## Deine Aufgaben
[A] Schreib aus dem Text über Tom Lüthis Comeback das Stück von „Morgen in vier“ bis „die Entwicklung still?“ Wort für Wort ab.
[B] Auf welchem Platz hat Tom Lüthi laut dem Text über sein Comeback den Valencia-Test beendet?
[C] Schreib den Text über Tom Lüthis Comeback weiter, und zwar direkt nach seinem letzten Satz.

## Vorgegebener Text

________________

Morgen in vier Wochen müsste Tom Lüthi das Training in Jerez aufnehmen, wenn er beim Europaauftakt sein Comeback feiern will. Er weiss, der Zeitplan ist knapp – vielleicht hoffnungslos knapp. «Ich muss zuerst Liegestütze schaffen, danach brauche ich ein bis zwei Wochen für den Muskelaufbau», weiss er. «Ich muss mich beim Bremsen perfekt abstützen können. Die rechte Hand wird leider beim Fahren sogar ein bisschen mehr belastet als die Linke, weil man sie auch zum Bremsen vorne braucht. Sobald die Knochen im Ellbogen endlich verwachsen sind, kann ich mit mehr Gewicht trainieren. Dann sollte es mit dem Zeitplan hinhauen. Trotzdem: Die Rückkehr für Jerez ist ein recht sportliches Ziel. Aber ich bin ja Sportler...»
Suter: Steht die Entwicklung still?
«Die Maschine, die alle Teams für den ersten IRTA-Test im Februar von Suter bekommen haben, ist eigentlich jene Maschine, die Tom mit seinem Team gemeinsam mit Suter entwickelt hat», ist Interwetten-Teambesitzer Daniel M. Epp überzeugt. «Da steht steht jetzt einmal seit zwei Tests und wohl auch für die ersten zwei Rennen die Entwicklung still. Kein anderer Suter-Fahrer wird konkurrenzfähig sein können – mit grosser Wahrscheinlichkeit. Das meine ich im Vergleich mit den Fahrern anderer Marken. Das hat sich auch beim letzten Test gezeigt und hat uns alle nicht überrascht. Wir wussten: Als Testfahrer ist Tom eindeutig nicht ersetzbar. Aber so ein Motorrad wird ja auch nicht jeden Monat weiterentwickelt.»
Naja, Terol (Rückstand 0,8 sec), Torres und Aegerter sind in Jerez immerhin auf den Rängen 7, 8 und 11 gelandet, könnte man einwerfen. Tom Lüthi beendete den Valencia-Test als Fünfter, Rückstand auf die Bestzeit von Pol Espargaró 0,516 sec.
Dani Epp: «Titel nicht abgeschrieben»
Der siebenfache GP-Sieger Tom Lüthi (26) weiss noch nicht genau, wie er den Katar-GP daheim verfolgen wird. «Die Pläne sind noch nicht genau gemacht. Ich werde mir das Rennen im Fernsehen anschauen; aber wo und wie, das weiss ich noch nicht», sagt er.

________________

## Auszüge aus Datensätzen
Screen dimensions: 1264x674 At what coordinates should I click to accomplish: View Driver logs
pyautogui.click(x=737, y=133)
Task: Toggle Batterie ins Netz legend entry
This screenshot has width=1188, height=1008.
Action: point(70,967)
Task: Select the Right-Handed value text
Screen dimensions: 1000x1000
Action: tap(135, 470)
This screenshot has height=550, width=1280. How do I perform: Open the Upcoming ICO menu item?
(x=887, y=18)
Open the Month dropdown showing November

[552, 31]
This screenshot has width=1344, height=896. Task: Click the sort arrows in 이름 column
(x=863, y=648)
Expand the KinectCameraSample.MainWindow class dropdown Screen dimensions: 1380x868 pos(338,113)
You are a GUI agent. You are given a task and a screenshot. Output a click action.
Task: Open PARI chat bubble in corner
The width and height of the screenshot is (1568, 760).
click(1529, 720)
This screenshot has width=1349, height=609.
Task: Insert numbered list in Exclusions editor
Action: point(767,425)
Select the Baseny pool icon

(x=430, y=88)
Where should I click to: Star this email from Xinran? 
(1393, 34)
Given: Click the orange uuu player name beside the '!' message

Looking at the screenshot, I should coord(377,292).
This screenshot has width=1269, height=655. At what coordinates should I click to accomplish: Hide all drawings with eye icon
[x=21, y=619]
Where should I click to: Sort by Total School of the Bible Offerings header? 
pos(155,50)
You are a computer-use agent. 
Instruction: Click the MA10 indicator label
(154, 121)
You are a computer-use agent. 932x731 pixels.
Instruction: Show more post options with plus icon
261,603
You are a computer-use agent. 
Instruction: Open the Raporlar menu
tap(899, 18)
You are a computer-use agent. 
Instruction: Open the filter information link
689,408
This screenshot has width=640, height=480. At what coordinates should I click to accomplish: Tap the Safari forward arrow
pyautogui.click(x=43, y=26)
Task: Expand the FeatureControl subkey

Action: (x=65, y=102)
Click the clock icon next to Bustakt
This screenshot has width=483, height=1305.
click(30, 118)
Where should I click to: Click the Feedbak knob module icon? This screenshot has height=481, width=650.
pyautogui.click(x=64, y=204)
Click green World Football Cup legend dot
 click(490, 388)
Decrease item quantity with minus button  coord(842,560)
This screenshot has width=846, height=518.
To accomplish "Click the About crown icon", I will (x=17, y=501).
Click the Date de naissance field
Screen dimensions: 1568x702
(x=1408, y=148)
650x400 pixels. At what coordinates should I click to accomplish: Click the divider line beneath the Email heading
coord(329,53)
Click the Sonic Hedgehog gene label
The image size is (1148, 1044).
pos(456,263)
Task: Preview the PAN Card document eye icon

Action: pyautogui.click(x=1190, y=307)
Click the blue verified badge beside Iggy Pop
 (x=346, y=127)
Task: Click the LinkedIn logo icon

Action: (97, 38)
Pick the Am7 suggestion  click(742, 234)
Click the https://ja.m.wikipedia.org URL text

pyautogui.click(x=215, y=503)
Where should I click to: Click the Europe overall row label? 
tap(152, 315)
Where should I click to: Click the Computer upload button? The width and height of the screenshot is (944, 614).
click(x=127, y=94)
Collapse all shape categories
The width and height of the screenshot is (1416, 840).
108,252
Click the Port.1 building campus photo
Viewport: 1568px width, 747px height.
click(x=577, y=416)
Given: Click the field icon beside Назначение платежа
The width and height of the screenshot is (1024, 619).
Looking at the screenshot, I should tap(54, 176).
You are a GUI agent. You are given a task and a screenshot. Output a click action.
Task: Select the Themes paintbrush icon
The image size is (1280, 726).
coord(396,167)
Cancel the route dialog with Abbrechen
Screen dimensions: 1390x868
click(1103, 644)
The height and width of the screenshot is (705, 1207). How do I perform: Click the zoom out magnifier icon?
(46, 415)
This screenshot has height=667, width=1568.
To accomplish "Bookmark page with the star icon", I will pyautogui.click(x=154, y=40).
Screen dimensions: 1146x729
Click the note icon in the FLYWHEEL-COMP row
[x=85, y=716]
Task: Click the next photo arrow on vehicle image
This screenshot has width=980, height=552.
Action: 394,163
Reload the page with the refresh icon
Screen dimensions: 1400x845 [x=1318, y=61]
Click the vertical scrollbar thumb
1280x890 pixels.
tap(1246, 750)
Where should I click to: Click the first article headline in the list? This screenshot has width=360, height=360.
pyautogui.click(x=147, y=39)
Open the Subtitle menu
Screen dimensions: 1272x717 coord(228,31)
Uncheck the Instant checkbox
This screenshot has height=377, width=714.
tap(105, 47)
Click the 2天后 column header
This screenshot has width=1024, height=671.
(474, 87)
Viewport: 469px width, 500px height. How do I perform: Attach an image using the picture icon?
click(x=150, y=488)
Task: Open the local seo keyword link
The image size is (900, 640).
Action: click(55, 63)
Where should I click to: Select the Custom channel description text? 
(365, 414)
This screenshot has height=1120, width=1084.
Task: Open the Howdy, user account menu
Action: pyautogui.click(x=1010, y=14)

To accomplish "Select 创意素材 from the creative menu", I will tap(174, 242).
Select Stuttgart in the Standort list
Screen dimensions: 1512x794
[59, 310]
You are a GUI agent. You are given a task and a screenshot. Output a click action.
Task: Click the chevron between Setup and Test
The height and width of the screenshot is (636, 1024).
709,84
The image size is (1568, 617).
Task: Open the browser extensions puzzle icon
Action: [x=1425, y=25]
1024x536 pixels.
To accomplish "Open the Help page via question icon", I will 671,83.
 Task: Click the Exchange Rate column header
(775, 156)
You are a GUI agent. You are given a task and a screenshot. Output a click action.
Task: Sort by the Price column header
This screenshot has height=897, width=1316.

________________

## Die Antworten
[A]
Morgen in vier Wochen müsste Tom Lüthi das Training in Jerez aufnehmen, wenn er beim Europaauftakt sein Comeback feiern will. Er weiss, der Zeitplan ist knapp – vielleicht hoffnungslos knapp. «Ich muss zuerst Liegestütze schaffen, danach brauche ich ein bis zwei Wochen für den Muskelaufbau», weiss er. «Ich muss mich beim Bremsen perfekt abstützen können. Die rechte Hand wird leider beim Fahren sogar ein bisschen mehr belastet als die Linke, weil man sie auch zum Bremsen vorne braucht. Sobald die Knochen im Ellbogen endlich verwachsen sind, kann ich mit mehr Gewicht trainieren. Dann sollte es mit dem Zeitplan hinhauen. Trotzdem: Die Rückkehr für Jerez ist ein recht sportliches Ziel. Aber ich bin ja Sportler...»
Suter: Steht die Entwicklung still?

[B] Als Fünfter.

[C]
Teamchef Dani Epp zeigt sich optimistisch. Er meint, Tom Lüthi müsse die Titelchancen für 2013 noch nicht abschreiben. «Tom hatte 2012 auch drei Nuller», rechnet Epp vor. «In diesem Jahr beginnt er mit grosser Wahrscheinlichkeit mit zwei. Aber ich schreibe diese Saison nicht ab, bevor sie begonnen hat. Der Titel ist nicht für Kalex reserviert, sondern ein bisschen auch für uns. Man sollte die Rechnung nie ohne den Wirt machen. Der Titel ist noch nicht weg. Dass Pol Espargaró als Fahrer einen starken Eindruck hinterlassen hat und als haushoher Favorit gehandelt wird, ist klar. Er ist derjenige, den es zu schlagen gilt. Tom ist einer der wenigen, die das schaffen können. Was am Jahresende im Gesamtklassement bei ihm rauskommt, darüber spekulieren wir jetzt noch nicht. Sobald er zurückkommt, werden wir Rennen gewinnen können.»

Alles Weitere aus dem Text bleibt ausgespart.